Information shown start

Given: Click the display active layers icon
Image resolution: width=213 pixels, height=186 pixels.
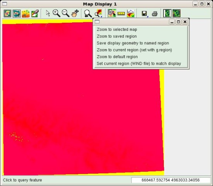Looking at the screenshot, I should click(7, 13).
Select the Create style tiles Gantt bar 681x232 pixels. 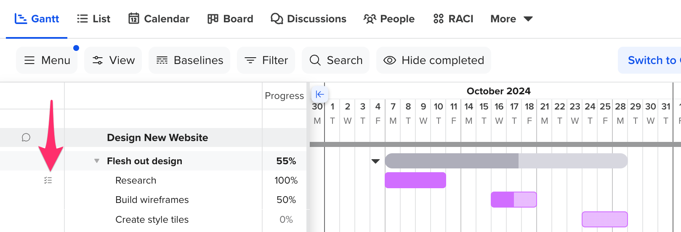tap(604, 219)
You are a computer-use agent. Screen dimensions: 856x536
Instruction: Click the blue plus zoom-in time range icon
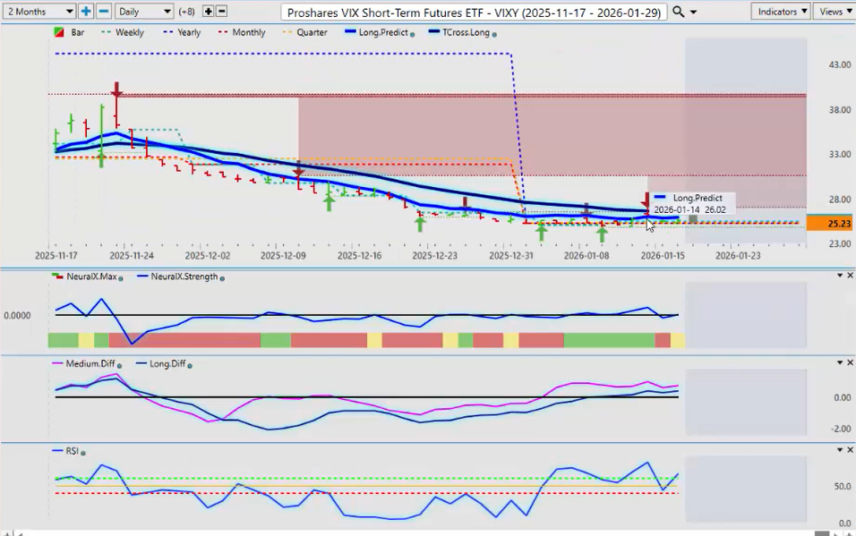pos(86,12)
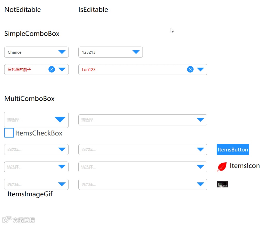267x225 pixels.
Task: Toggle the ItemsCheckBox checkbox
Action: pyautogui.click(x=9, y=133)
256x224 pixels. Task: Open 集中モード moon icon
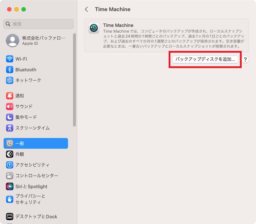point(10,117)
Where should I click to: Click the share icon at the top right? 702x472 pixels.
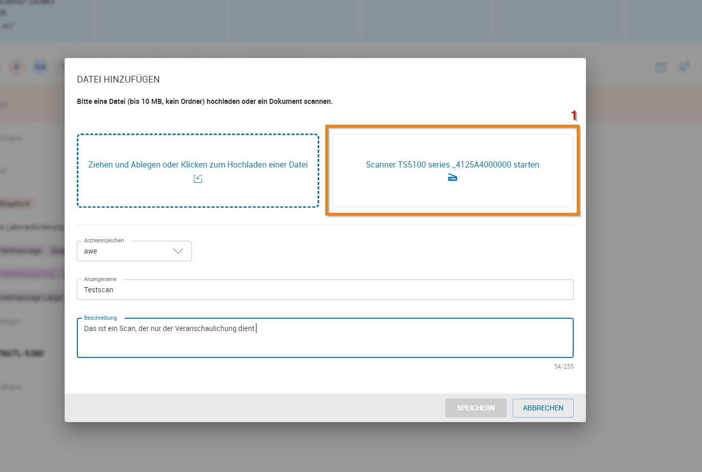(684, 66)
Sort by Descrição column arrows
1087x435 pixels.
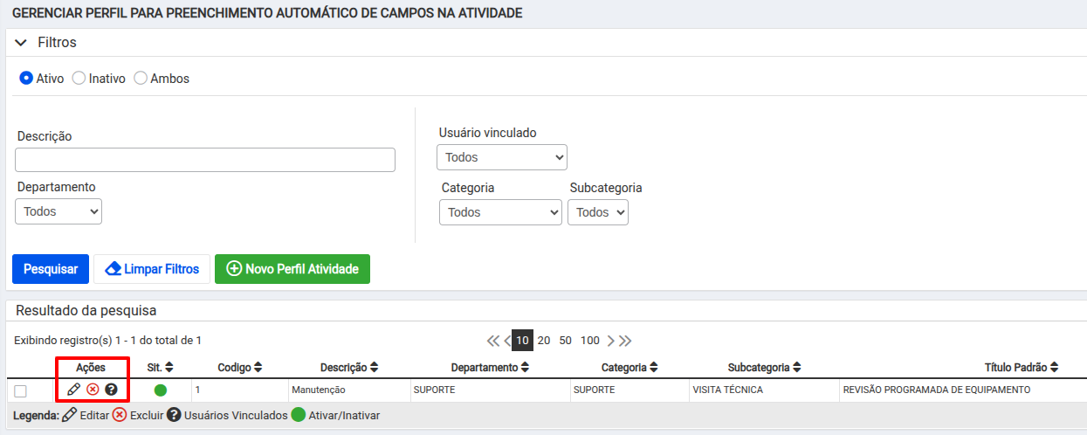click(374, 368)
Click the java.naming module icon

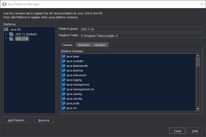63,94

Information shown end

- _Task instructions_:
Convert the rows from the line with "You are a computer-use" through the end of the rows into a JSON list of strings, one string per line, skipping blank lines and leaving out the pictures.

- _Finished exercise_:
[
  "You are a computer-use agent. Screen dimensions: 856x536",
  "Instruction: Click the blue plus zoom-in time range icon",
  "pos(86,12)",
  "267x225 pixels.",
  "Task: Toggle the ItemsCheckBox checkbox",
  "Action: pyautogui.click(x=9, y=133)",
  "256x224 pixels. Task: Open 集中モード moon icon",
  "point(10,117)",
  "Where should I click to: Click the share icon at the top right? 702x472 pixels.",
  "(684, 66)",
  "Sort by Descrição column arrows",
  "1087x435 pixels.",
  "click(374, 368)",
  "Click the java.naming module icon",
  "63,94"
]